Saint Lucia launches first-ever Public Service Training Institute

BeforeTypClassroomPRESS RELEASE – The Training Division of the Ministry of the Public Service, Information and Broadcasting, currently operates two training rooms, one with a seating capacity of fifteen (15), and the other with a seating capacity of twenty-five (25).

 The spatial constraints have restricted the number of people that can be trained at any given time, thereby resulting in the sub-optimal use of allocated resources. The absence of break-out rooms and videoconferencing technology have also affected the quality of training being offered.

In order to address these short comings, the Ministry of the Public Service, Information and Broadcasting will formally launch the Public Service Training Institute (PSTI) on Wednesday, May 24, 2016 at 10:00am.  The PSTI is located in the former Spinners building at Union.   
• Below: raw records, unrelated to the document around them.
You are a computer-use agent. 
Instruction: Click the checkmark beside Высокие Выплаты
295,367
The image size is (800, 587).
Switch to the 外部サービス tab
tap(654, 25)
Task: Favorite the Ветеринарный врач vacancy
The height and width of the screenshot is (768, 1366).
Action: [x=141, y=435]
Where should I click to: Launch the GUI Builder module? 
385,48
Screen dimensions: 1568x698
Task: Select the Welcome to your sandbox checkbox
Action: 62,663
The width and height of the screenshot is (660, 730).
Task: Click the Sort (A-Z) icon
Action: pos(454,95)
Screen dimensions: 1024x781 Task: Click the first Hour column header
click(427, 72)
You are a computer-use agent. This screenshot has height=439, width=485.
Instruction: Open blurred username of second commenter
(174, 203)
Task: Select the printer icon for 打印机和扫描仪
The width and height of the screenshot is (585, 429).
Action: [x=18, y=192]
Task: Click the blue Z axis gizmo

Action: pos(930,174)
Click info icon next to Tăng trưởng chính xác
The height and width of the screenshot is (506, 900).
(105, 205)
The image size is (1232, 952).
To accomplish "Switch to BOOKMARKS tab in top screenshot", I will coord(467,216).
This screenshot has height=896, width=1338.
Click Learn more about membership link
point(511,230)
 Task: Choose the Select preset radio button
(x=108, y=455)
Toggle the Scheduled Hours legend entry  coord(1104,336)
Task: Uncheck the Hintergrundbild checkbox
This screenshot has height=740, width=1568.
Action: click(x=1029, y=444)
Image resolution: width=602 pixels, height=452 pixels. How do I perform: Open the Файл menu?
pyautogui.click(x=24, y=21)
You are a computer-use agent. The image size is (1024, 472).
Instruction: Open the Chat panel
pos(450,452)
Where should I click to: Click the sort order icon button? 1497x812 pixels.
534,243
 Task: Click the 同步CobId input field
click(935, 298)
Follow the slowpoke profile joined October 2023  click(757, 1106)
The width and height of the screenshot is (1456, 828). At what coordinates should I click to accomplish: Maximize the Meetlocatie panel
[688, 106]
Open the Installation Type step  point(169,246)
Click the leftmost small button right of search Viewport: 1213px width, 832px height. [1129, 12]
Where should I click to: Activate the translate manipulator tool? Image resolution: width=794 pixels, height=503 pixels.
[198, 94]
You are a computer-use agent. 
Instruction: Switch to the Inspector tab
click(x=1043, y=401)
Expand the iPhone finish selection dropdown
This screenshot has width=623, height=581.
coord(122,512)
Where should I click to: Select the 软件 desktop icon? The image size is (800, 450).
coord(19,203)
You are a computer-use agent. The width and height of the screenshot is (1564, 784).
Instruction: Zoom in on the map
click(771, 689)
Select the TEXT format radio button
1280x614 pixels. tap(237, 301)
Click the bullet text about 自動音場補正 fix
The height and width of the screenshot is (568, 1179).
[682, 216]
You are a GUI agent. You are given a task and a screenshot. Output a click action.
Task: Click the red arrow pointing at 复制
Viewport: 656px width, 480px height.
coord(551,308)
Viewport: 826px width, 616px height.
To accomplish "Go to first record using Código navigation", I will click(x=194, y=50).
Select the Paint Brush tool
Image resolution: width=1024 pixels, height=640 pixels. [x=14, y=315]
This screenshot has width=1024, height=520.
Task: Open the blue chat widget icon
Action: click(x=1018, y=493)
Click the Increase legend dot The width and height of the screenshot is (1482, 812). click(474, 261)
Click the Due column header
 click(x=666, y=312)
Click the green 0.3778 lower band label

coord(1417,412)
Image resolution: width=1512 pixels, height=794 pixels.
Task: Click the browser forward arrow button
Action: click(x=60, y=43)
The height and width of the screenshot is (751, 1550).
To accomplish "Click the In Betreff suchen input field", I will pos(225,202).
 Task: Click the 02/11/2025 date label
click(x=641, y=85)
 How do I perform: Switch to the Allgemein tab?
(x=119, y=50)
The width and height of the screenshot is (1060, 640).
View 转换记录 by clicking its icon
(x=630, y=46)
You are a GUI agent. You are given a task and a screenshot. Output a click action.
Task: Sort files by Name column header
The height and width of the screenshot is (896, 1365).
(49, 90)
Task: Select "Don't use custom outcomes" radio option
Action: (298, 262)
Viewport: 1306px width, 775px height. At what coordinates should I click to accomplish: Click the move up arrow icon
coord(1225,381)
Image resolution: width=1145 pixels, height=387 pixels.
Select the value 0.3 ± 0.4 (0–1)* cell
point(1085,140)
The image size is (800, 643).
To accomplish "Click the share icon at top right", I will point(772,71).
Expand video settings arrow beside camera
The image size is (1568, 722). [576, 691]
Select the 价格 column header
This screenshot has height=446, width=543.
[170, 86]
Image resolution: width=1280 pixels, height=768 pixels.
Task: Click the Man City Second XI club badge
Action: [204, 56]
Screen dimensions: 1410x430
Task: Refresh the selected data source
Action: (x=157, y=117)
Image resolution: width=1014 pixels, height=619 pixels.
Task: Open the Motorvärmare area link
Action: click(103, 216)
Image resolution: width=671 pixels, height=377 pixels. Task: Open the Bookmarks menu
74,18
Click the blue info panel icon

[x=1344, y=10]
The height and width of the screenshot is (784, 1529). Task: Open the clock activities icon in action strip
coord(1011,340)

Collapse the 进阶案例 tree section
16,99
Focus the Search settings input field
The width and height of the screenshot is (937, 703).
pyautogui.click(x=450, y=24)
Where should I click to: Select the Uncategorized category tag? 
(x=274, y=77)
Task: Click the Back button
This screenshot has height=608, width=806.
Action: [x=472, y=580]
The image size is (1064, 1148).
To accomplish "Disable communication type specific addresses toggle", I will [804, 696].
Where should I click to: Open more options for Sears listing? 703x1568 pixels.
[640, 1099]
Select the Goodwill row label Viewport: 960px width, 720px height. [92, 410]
Among the key strategic objectives of the Public Service Training Institute are the adoption of a competency-based approach to human resource training and development in the public service, in keeping with objectives identified for training in the Ministry of the Public Service, Information and Broadcasting’s Strategic Plan for 2014-2017; formulation of customized learning and development programmes to meet the deficiencies identified by the Learning Needs Assessment;  and building  capacity within government ministries/department by strengthening human resources in accordance with service delivery and policy and programme objectives.



No posts to display


  1. Wait we actually patting ourselves on the back , wth , this was suppose to be done years ago , we are such fools ain't even funny. Smfh at my elders ...........


  2. Good effort on setting up the training facilities.
    I hope the PSTI is to update the professional and technical skills of the workers and not to teach basics like Customer Service, Word Processing and How to write a business letter. Not to say these are not important, they are most definitely lacking and remarkably so, but they should be basic entry requirements. Just saying, you haven't mastered those things, you should not be behind a desk or telephone of the Public Service! My tax dollars should not be paying for deficiencies that secondary school should have taken care of.
    We spend way too many resources in this country trying to clean up messes instead of planning properly and trying to avoid them altogether. There is so much repair work undertaken in this country, patches that can be avoided- it breaks my heart.
    Recruitment into the Public Service should be tougher, say, the implementation of an entrance exam perhaps? Particularly for front-end staff, as they are most times the first point of contact with their employers- THE PUBLIC.
    I think it ridiculous that I have come across so many incompetent and lazy persons in our ministries. For such a significant number in a random sample, these encounters indicate a HUGE problem. I feel sorry for the professionals in there, those who actually work well, for they are overworked or stuck in the trap of a 'contract'. But that's for another forum...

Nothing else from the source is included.